The NBC team, "Daybreak Television Limited" and the Disney group, "Sunrise Television," say there is room for tremendous growth for a breakfast show and claim they can provide programming that will draw more Britons to the telly each morning.
"It's a great business opportunity," said Etienne de Villiers, managing director of the Disney subsidiary. Among the companies participating with NBC are Britain's well-entrenched Independent Television News, which currently provides the nightly news for the ITV stations; the Daily Telegraph, Britain's best-selling broadsheet newspaper, and the film and television group Carlton Communications.

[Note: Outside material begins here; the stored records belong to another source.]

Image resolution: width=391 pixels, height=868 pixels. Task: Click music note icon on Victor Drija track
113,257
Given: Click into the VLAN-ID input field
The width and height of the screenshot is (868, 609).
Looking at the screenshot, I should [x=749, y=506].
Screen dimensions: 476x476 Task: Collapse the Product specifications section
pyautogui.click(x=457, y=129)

Disney is joined by a newspaper and TV company, the Guardian and Manchester Evening News, as well as London Weekend Television, which currently holds one of the two regional franchises serving London, and Scottish Television, which holds the ITV franchise in Scotland.
HBO has entered the fray much more gingerly. The cable-TV company has agreed to take a $26-million stake in an incumbent franchise holder, TVS Entertainment, but only if the troubled British broadcaster first retains its license.

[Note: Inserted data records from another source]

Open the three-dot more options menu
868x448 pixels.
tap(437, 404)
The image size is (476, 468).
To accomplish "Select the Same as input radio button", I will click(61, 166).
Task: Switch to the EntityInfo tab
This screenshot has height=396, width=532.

TVS holds the franchise for an especially lucrative region in the well-to-do south of England. But the broadcaster made a massive blunder buying the U.S. production company MTM Entertainment for $320 million in 1988. Known then for making intelligent shows such as "Hill Street Blues," MTM's fortunes soured soon after TVS arrived, and it has been a huge drain on the parent company ever since.
TVS had been trying to sell MTM but pulled it from the market after failing to find a buyer that would pay more than $70 million.
The fight for TVS' franchise is among the most intense, with three bidders trying to overrun the incumbent's turf, including a consortium led by Richard Branson's innovative Virgin Group and TV figure David Frost. The Branson-Frost group, which includes the U.S. broadcasting company Chris-Craft Industries, is also bidding for the weekday London franchise now held by Thames Television.
Denver-based cable company United Artists Entertainment is part of a group bidding on HTV, the franchise serving Wales.
Hoping to restore confidence in his company, TVS Chairman Rudolph Agnew appeared at a press conference Wednesday to announce the conditional cash infusion from HBO and several other companies.
Although HBO and TVS have co-produced shows in the past--movies about Simon Wiesenthal, Edward R. Murrow and Nelson Mandela among them--the current agreement covers only financing, with no joint programming provisions.